Our observations and those of others in California are not unique. Throughout the East, Midwest, and Canada, the benefits of controlling herbaceous vegetation to promote survival and growth of oaks and other naturally and artificially propagated hardwoods are well documented.
The ineffectiveness of aboveground screening at Lopez Lake was surprising. However, the difference in height between protected and unprotected seedlings at Lopez Lake is evidence of attack by small mammals such as rabbits. Statewide, such protection generally has been beneficial, and where grasshoppers are a chronic problem, window screen protection has been highly beneficial to both survival and growth. Where ground squirrels and rabbits have significantly harmed unprotected oak seedlings, plastic screens have proved valuable. In the eastern United States, rodents constitute the chief obstacle to reproducing oaks from seeded acorns.
The described influences on oak regeneration occur widely in California, but at Lopez Lake loss to gophers is an additional major problem. In a heavily infested site like Lopez Lake, this can mean nearly total destruction of unprotected seedlings, as was observed in the 1989 planting of nursery stock. Considering the investment such plantings represent and the effect gophers can have on restoration efforts, underground screen protection may be a necessity in many plantings. Without this protection, control of or protection from other small mammals and control of weed competition may be of little value.
Oxidation of buried aluminum screen is slow. When the seedlings protected from gophers in the 1989 planting are larger, probably in two more years, some will be sacrificed to assess the possible impact of screens on root development. However, any modification or impairment of growth that may be observed is not expected to outweigh the value of the screens.

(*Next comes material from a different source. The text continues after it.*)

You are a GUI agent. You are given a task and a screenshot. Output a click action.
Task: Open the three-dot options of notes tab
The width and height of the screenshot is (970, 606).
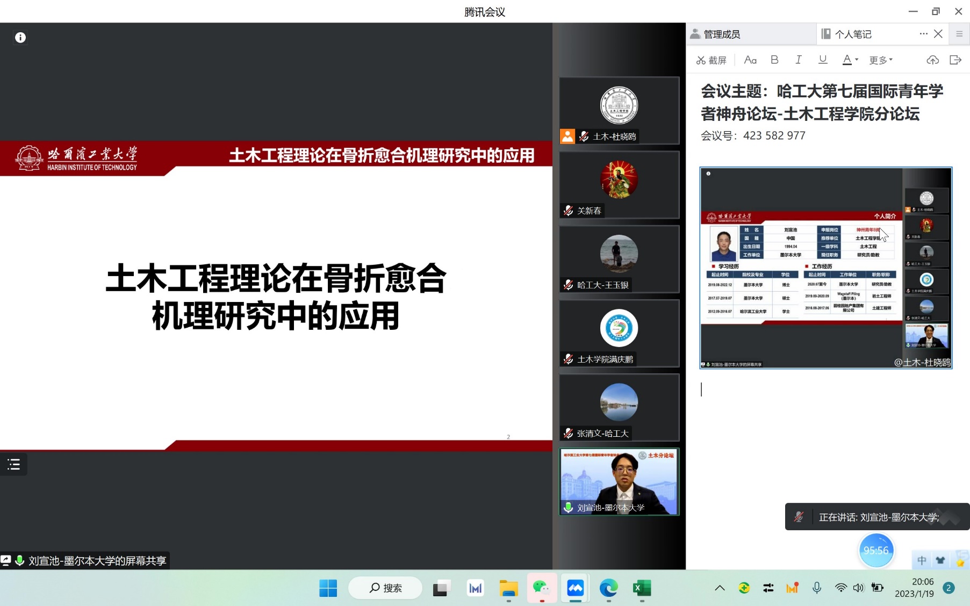coord(923,34)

In plantings where only aboveground screens protected half the seedlings, the differences in loss between protected and unprotected plants may have been an indication of particular plant characteristics. Protected seedlings may have been more attractive to gophers because they were healthier than unprotected seedlings, but this is speculation.
At Lopez Lake, gopher populations have been variable both in time and space. Nearby oak plantings initiated before those discussed here have suffered less from gopher predation. Initial control efforts using poison bait and targeting a relatively small population permitted most seedlings that survived other environmental effects to outgrow susceptibility to attack.
The gopher problem as it has developed at Lopez Lake represents a situation that exists or has the potential to develop elsewhere. In Madera County, blue oak seedlings growing weed-free with supplemental summer irrigation have been attacked by gophers. In this situation, the water applications can be presumed to have attracted the rodents by improving burrowing conditions.
In all of our work, the concentration of plant material, acorns, and nursery stock in geometric patterns may have contributed to attack; some animals can identify planting patterns and thus learn where to search for planted material as food. Restocking programs that approximate natural distributions of oak should be less vulnerable to detrimental insects and small mammals whose populations often fluctuate in time and space.
Weed competition and rodent damage often are linked. In our studies, the use of deer-proof exclosures and the consequent elimination of livestock grazing allowed uncontrolled herbaceous growth in areas where no weed control was practiced. The habitat thus created encouraged development of populations of meadow voles (Microtus spp.) that, at some sites, seriously threaten oak seedling survival. Qualitative observations suggest not only that control of herbaceous growth discourages the voles, but that over time it also may help control pocket gopher populations by limiting potential food resources over relatively large areas.